Stunting masih menjadi permasalahan bagi Indonesia. Dilansir dari website resmi Badan Kependudukan dan Keluarga Berencana Nasional (BKKBN), awal tahun 2021, Pemerintah Indonesia menargetkan angka Stunting turun menjadi 14 persen di tahun 2024. Presiden Joko Widodo menunjuk Kepala BKKBN, Dr. (HC) dr. Hasto Wardoyo, Sp.OG. (K) menjadi Ketua Pelaksana Percepatan Penurunan Stunting.
Menurut Dokter Hasto, angka stunting tersebut disebabkan berbagai faktor kekurangan gizi pada bayi. Ia mengatakan diantara 5 juta kelahiran bayi setiap tahun, sebanyak 1,2 juta bayi lahir dengan kondisi stunting.
Stunting disebabkan karena kurangnya gizi sejak masa kehamilan. Saat ini, bayi lahir saja sudah 23% prevalensi stunting. Kemudian setelah lahir, banyak yang lahirnya normal tapi kemudian jadi stunting hingga angkanya menjadi 27,6%. Artinya dari angka 23% muncul dari kelahiran yang sudah tidak sesuai standar.
Dilansir dari bkkbn.go.id, hal lain yang menyebabkan stunting adalah sebanyak 11,7% bayi terlahir dengan gizi kurang yang diukur melalui ukuran panjang tubuh tidak sampai 48 sentimeter dan berat badannya tidak sampai 2,5 kilogram.
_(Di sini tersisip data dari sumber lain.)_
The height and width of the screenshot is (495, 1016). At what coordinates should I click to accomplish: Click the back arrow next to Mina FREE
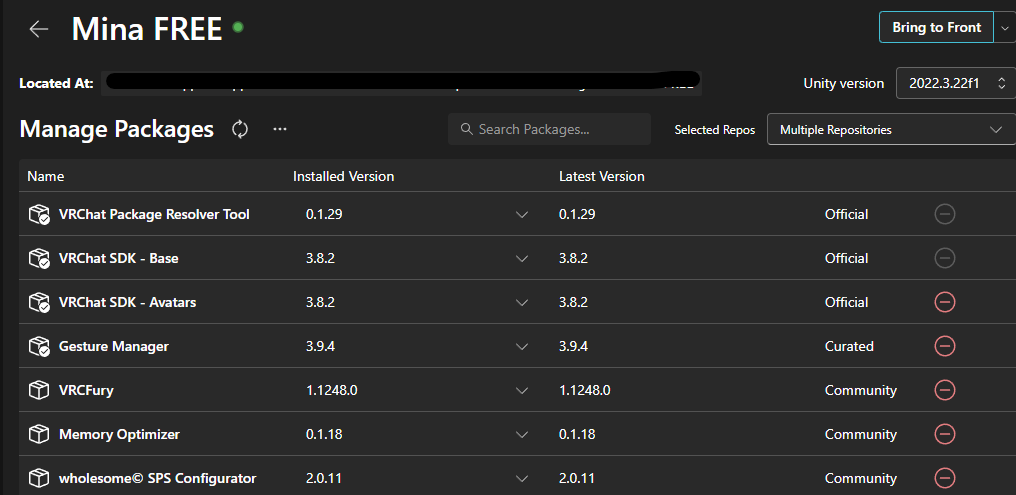tap(38, 29)
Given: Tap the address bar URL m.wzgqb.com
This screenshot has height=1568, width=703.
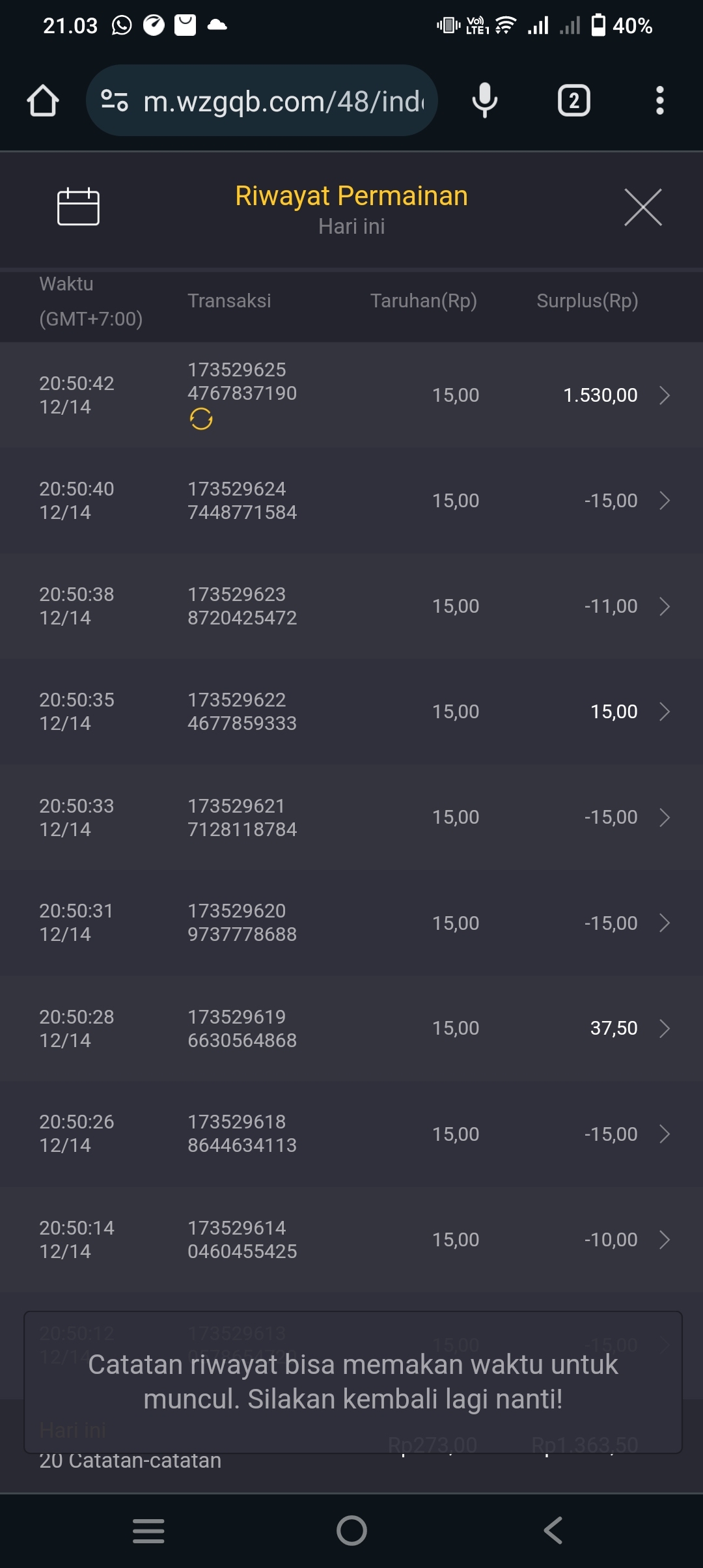Looking at the screenshot, I should pyautogui.click(x=283, y=101).
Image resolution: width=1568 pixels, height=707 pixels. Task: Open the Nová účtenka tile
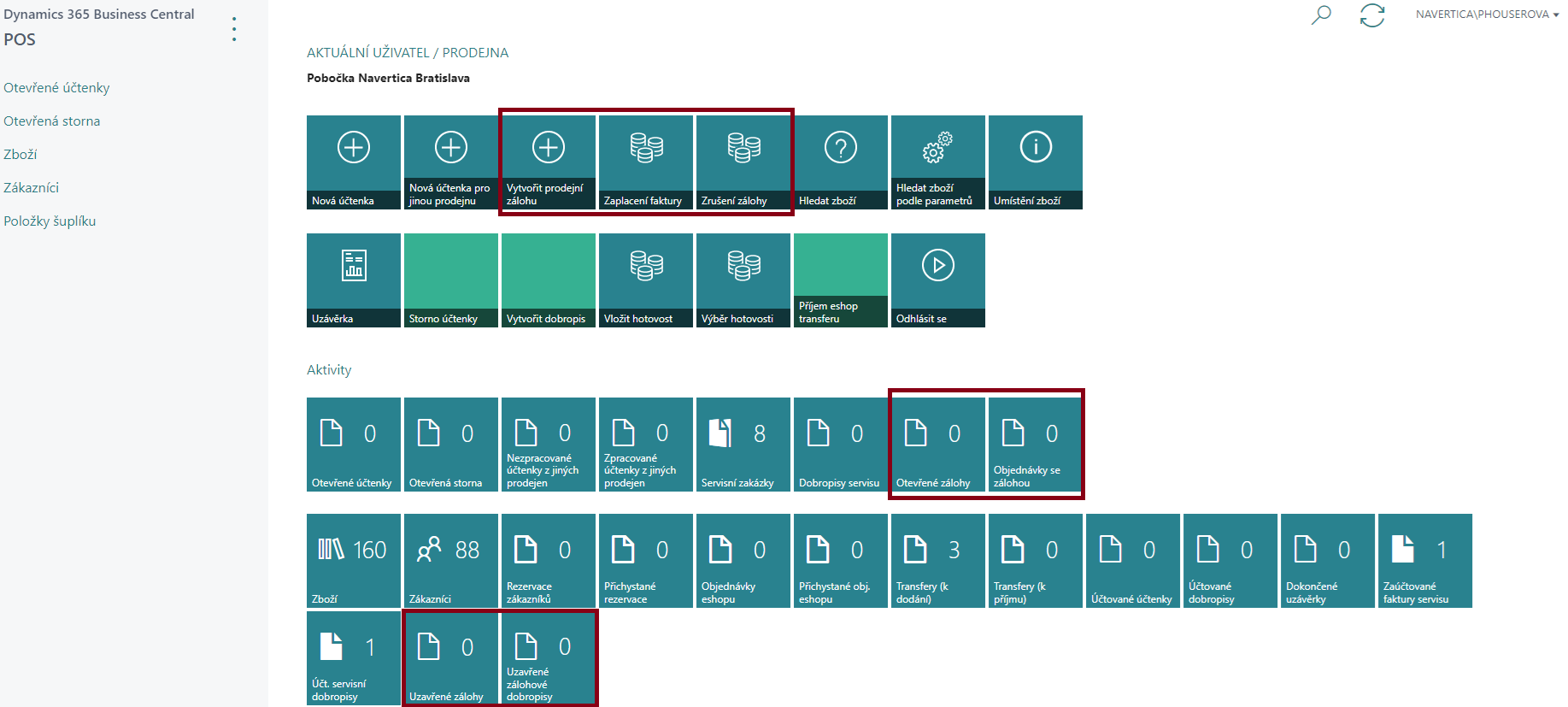click(x=354, y=162)
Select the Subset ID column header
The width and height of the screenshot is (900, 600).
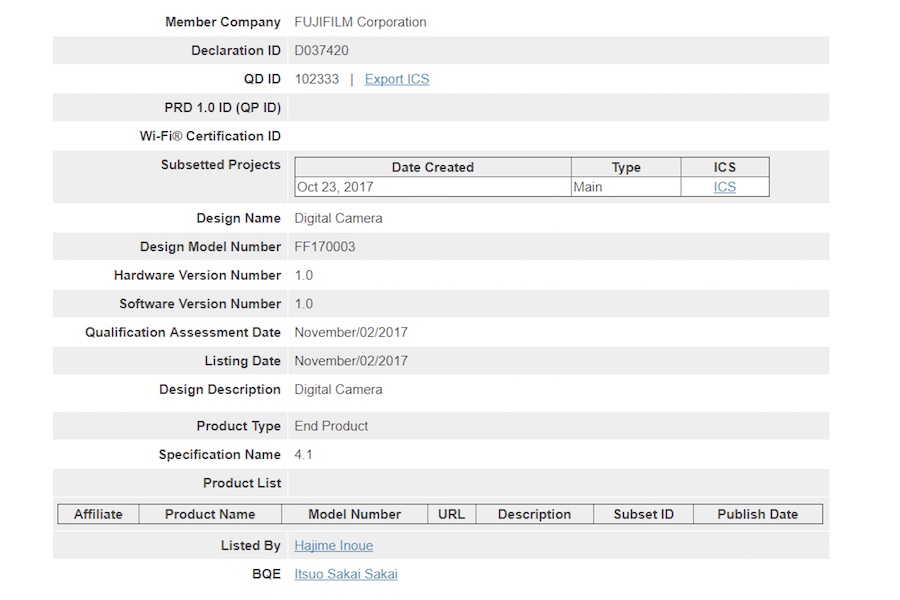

Tingginya angka stunting di Indonesia juga ditambah dari bayi yang terlahir normal akan tetapi tumbuh dengan kekurangan asupan gizi sehingga membuat anak menjadi stunting. "Yang lahir normal pun masih ada yang kemudian jadi stunting karena tidak dapat ASI dengan baik, kemudian asupan makanannya tidak cukup," ungkap Hasto.
Melihat permasalahan stunting, peran keluarga terlihat sangat penting untuk membuat anak tumbuh normal dan cukup gizi.
Dalam merayakan Hari Keluarga Nasional 2021 (Harganas 2021) yang bertema Keluarga Keren Cegah Stunting, Ikatan Psikolog Klinis Indonesia, BKKBN, dan Ikatan Dokter Anak Indonesia mengadakan talkshow berjudul Peran Keluarga dalam Penanggulangan Stunting pada Selasa (29/6).